The sons of Marie and Aimable Dupré were academically brilliant. Henri, who had studied at Oxford, became a teacher of English, first in Bordeaux and then in secondary schools in Rouen and Paris.8 The older son, Albert (b. 1860), Marcel’s father, was meant to be a Latin teacher; an outstanding student at a prestigious Rouen lycée, he went on to win two baccalaureates.9 Nevertheless, Albert chose next to train as a music teacher and organist, including with the internationally celebrated concert organist Alexandre Guilmant.10 At age 24 Albert began teaching music. Two years later he was appointed titular organist of a Cavaillé-Coll organ in a city near Rouen.11 Then, at age 29, he was engaged to teach music at the same prestigious Rouen school where he had received his secondary education—a plum of a well-paid position.12
In 1884, Albert Dupré had married Alice Chauvière and Marcel, their only child, was born in 1886. Guilmant, the organist and a witness at his parents’ wedding, became an important part of Marcel’s childhood.13 Guilmant was a frequent guest as Albert and Alice continued the Chauvière tradition of entertaining persons of musical and intellectual prominence, with music-making following the meal. As a result of that practice, Marcel grew up in an atmosphere saturated with music and with the witty and intelligent conversation of the upper middleclass.
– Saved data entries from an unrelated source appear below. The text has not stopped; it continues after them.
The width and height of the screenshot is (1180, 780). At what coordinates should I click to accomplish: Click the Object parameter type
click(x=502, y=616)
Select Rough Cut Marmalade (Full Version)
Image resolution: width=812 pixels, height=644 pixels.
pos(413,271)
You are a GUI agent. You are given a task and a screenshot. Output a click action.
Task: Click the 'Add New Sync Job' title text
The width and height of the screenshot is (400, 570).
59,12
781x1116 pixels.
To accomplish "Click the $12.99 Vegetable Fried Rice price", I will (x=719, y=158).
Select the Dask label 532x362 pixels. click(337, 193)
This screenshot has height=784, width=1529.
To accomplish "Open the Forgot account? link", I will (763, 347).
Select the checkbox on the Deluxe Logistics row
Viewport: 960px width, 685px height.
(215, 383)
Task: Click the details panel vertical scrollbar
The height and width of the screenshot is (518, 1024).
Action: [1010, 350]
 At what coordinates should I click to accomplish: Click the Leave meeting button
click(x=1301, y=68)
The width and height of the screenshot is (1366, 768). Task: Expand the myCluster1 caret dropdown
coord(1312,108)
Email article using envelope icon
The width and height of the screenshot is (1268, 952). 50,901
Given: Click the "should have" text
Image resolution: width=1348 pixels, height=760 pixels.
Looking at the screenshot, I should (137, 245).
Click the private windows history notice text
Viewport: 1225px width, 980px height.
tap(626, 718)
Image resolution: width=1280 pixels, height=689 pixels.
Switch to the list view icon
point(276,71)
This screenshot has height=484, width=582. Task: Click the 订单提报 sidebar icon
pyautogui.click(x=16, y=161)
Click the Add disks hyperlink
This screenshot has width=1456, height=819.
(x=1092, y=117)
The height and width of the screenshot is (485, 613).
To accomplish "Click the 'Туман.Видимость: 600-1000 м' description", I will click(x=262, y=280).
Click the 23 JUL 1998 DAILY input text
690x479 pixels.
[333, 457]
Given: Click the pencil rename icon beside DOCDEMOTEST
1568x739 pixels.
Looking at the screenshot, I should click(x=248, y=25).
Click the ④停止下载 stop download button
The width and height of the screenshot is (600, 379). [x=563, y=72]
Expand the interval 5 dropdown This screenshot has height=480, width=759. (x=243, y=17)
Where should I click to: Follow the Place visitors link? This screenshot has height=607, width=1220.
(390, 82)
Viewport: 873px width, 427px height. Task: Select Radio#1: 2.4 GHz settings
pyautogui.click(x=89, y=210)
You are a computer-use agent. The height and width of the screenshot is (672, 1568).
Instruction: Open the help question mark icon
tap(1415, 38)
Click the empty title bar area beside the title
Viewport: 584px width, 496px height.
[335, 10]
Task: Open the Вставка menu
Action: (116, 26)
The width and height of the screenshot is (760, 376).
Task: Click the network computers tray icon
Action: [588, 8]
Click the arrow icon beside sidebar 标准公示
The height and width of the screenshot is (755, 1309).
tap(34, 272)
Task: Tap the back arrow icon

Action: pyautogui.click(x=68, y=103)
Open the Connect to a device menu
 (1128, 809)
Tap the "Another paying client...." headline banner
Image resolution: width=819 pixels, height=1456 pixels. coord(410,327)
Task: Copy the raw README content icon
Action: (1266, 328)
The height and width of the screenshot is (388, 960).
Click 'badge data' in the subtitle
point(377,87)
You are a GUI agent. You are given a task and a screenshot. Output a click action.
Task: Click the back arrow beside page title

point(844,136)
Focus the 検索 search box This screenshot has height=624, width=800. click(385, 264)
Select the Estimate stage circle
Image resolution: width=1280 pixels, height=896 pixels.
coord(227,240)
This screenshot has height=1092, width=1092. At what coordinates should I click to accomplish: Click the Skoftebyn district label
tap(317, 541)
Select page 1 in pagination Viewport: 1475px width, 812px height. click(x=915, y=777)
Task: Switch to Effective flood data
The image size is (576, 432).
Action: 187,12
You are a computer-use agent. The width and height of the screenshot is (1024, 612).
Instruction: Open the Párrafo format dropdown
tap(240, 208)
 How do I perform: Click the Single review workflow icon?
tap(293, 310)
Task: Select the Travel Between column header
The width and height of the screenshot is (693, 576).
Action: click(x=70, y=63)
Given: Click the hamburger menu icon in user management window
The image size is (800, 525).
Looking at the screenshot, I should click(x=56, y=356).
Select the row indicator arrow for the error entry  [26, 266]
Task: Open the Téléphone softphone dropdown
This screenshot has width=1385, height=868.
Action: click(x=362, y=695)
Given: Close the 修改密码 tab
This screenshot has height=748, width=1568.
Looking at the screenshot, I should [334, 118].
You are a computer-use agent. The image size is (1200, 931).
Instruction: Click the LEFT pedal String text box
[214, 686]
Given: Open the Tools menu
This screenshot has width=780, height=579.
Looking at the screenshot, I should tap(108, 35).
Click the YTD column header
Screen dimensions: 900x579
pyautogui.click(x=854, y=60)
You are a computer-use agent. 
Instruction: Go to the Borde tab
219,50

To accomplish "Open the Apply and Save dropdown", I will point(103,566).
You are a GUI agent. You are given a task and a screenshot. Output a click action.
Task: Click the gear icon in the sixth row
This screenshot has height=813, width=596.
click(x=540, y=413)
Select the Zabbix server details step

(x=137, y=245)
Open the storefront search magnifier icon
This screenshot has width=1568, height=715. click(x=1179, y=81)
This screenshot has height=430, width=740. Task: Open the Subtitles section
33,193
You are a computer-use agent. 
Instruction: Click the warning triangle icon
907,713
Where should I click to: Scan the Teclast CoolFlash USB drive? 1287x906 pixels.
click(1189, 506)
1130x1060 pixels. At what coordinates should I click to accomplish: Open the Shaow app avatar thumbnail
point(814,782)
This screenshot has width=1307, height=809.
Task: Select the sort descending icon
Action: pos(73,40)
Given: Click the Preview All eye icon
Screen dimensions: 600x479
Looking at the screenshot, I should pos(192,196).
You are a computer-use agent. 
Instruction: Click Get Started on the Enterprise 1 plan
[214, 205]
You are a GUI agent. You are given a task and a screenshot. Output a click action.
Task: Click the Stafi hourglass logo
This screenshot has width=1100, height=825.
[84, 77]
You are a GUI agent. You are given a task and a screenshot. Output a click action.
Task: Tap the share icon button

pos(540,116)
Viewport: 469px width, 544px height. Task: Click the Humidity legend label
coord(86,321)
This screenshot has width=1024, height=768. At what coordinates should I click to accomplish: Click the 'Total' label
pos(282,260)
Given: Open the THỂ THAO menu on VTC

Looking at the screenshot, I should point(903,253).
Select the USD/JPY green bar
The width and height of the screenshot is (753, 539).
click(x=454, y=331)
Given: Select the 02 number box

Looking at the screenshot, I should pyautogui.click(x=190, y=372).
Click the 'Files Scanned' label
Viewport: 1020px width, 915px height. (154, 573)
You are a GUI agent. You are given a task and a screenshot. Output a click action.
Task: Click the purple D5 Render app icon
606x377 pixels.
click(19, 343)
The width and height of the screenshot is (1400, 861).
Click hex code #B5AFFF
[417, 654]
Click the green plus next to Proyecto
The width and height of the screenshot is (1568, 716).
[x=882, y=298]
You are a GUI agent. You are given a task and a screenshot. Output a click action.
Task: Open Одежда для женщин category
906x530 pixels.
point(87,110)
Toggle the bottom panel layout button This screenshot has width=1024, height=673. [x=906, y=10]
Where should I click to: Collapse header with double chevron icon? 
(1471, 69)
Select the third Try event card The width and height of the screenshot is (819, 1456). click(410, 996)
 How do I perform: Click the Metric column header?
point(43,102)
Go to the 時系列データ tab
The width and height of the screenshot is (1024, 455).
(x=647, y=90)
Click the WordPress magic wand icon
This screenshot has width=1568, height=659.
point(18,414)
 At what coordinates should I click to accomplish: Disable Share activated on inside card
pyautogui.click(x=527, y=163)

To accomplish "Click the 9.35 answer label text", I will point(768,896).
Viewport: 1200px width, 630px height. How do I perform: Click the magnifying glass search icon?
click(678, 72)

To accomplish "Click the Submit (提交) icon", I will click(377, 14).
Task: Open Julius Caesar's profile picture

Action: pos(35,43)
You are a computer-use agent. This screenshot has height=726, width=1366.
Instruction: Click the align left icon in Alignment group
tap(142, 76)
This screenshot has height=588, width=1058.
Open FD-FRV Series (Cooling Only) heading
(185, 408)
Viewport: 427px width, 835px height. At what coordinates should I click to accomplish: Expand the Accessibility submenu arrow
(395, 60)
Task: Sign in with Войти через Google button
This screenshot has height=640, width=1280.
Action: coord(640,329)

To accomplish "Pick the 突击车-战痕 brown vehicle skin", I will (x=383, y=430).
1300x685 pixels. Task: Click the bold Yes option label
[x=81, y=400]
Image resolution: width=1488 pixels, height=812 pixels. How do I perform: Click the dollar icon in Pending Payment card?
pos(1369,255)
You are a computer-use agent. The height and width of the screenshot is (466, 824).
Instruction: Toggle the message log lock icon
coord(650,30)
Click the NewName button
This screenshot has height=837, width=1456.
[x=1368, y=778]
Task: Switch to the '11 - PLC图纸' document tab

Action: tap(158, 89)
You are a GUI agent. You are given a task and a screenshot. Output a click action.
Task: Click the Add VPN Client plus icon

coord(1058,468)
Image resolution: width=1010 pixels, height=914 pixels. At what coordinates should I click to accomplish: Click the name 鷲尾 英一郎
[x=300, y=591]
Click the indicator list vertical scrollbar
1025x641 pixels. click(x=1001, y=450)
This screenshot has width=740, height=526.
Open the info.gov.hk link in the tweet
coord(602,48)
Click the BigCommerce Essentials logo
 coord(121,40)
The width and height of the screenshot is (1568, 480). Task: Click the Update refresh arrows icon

Social music-making at the Dupré home grew to a larger scale in the 1890s when Albert had additions built to the house that was shared by Chauvière and Dupré families to create an ever-larger music room.14 There, he had a Cavaillé-Coll organ installed, and a choral society and orchestra that he founded rehearsed and performed in that room.15 Marcel Dupré credited the wide range of musical genres and masterworks—chamber, piano, vocal, choral, orchestral, operatic, and organ—performed with guests and by the students of his parents and aunt, as one of the bases of his musicianship.16
Reminiscing about his childhood in his Recollections, Dupré also proudly told stories of how, through his parents, he made the acquaintance of more luminaries of the French organ world. He first met Widor when he was three years old, and Cavaillé-Coll when he was eight.17 The latter spoke to him about Lemmens whom he had known personally.18 Moreover, one summer when Marcel was eleven and had just played for a service in the local church at the seaside resort St-Valery-en-Caux, he was introduced to none other than Louis Vierne (1870–1937), Guilmant’s assistant as instructor of the Conservatory organ class and the soon-to-be organist of Notre Dame Cathedral in Paris.19 The same year as his first Communion, Marcel first visited Widor at St-Sulpice, sat beside him on the organ bench, and received an explanation of the plan of the organ.20
Dupré’s Education
Marcel Dupré’s formal musical training began at age seven with Albert Dupré giving him daily piano instruction.21 He had inherited a prodigious memory from his mother, and from the model of both his parents he had developed a strong work ethic as well. Directed by his father, the young child diligently practised piano, Lemmens’ École d’Orgue et d’Harmonium, and pedal exercises devised by Albert Dupré.22 Only three months after his first keyboard lessons, at age seven, the young Marcel Dupré played a short harmonium piece at a wedding service.23 At age eight, on the occasion of the inauguration of a new choir organ at his father’s church, he performed on the gallery organ for the entrance of the clergy.24
Judging by Murray’s account of Marcel Dupré’s childhood, there seems never to have been a period during which he was not destined to a musical career. By the time Marcel was eleven, he held a church position of his own in Rouen, and time was also being taken for commuting with his father to take lessons in Paris. There, a very strict and demanding Guilmant taught Marcel all that he would need to become a professional organist, including piano, organ, harmony, counterpoint, and improvisation.25
In 1901, when Dupré was fifteen, Guilmant secured an audition with Paris Conservatory piano instructor Louis Diémer for him.26 From there on Dupré’s piano studies were supervised by Diémer’s assistant at the time, Lazare-Lévy. This led to entrance as an auditor, then a full student, in Diémer’s class in 1902, followed by a First Prize in piano at age 19 in 1905. Concerning these four years of concentration on piano study, Dupré later said,
I learned all of the sonatas by Haydn, Mozart, Beethoven, and much of Schubert, Schumann, Liszt, and Chopin. In fact[,] I learned by heart about three-fourths of the works of Chopin.27
Evidently, Dupré had taken seriously his father’s and Guilmant’s dictate that he needed to be a first-class pianist in order to become a professional organist.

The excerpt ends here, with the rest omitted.